● Task prompt: Write each entry down again precisely, skipping nothing.

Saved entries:
--------------------------------------------------
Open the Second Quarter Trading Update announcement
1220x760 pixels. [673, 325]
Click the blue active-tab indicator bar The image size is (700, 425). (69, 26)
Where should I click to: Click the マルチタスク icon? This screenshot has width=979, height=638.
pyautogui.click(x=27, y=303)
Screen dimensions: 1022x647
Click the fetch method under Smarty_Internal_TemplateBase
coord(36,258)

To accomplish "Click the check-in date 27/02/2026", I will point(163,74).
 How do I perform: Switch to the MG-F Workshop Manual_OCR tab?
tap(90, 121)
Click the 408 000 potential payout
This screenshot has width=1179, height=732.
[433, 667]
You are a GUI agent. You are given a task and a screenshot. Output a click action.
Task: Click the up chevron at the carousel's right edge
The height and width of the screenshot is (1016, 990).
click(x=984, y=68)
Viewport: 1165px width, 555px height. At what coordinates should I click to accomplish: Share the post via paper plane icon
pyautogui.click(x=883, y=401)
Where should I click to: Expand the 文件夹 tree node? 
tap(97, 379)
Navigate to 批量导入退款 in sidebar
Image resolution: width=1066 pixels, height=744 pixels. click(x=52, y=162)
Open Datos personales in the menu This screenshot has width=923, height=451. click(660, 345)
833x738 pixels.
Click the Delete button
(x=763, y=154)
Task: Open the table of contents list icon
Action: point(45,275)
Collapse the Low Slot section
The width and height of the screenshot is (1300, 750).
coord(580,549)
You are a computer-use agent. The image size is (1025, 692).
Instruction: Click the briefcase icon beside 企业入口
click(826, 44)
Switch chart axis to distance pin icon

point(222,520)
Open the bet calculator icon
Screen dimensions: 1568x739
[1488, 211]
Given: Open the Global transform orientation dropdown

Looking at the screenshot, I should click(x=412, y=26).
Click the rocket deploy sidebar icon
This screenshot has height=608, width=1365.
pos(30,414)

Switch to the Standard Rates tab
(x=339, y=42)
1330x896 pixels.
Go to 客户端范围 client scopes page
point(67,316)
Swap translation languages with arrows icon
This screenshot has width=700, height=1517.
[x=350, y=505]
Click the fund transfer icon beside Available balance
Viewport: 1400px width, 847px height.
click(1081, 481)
--------------------------------------------------
● Response:
Open the Second Quarter Trading Update announcement
1220x760 pixels. [673, 325]
Click the blue active-tab indicator bar The image size is (700, 425). (69, 26)
Where should I click to: Click the マルチタスク icon? This screenshot has width=979, height=638.
pyautogui.click(x=27, y=303)
Screen dimensions: 1022x647
Click the fetch method under Smarty_Internal_TemplateBase
coord(36,258)

To accomplish "Click the check-in date 27/02/2026", I will point(163,74).
 How do I perform: Switch to the MG-F Workshop Manual_OCR tab?
tap(90, 121)
Click the 408 000 potential payout
This screenshot has width=1179, height=732.
[433, 667]
You are a GUI agent. You are given a task and a screenshot. Output a click action.
Task: Click the up chevron at the carousel's right edge
The height and width of the screenshot is (1016, 990).
click(x=984, y=68)
Viewport: 1165px width, 555px height. At what coordinates should I click to accomplish: Share the post via paper plane icon
pyautogui.click(x=883, y=401)
Where should I click to: Expand the 文件夹 tree node? 
tap(97, 379)
Navigate to 批量导入退款 in sidebar
Image resolution: width=1066 pixels, height=744 pixels. click(x=52, y=162)
Open Datos personales in the menu This screenshot has width=923, height=451. click(660, 345)
833x738 pixels.
Click the Delete button
(x=763, y=154)
Task: Open the table of contents list icon
Action: point(45,275)
Collapse the Low Slot section
The width and height of the screenshot is (1300, 750).
coord(580,549)
You are a computer-use agent. The image size is (1025, 692).
Instruction: Click the briefcase icon beside 企业入口
click(826, 44)
Switch chart axis to distance pin icon

point(222,520)
Open the bet calculator icon
Screen dimensions: 1568x739
[1488, 211]
Given: Open the Global transform orientation dropdown

Looking at the screenshot, I should click(x=412, y=26).
Click the rocket deploy sidebar icon
This screenshot has height=608, width=1365.
pos(30,414)

Switch to the Standard Rates tab
(x=339, y=42)
1330x896 pixels.
Go to 客户端范围 client scopes page
point(67,316)
Swap translation languages with arrows icon
This screenshot has width=700, height=1517.
[x=350, y=505]
Click the fund transfer icon beside Available balance
Viewport: 1400px width, 847px height.
click(1081, 481)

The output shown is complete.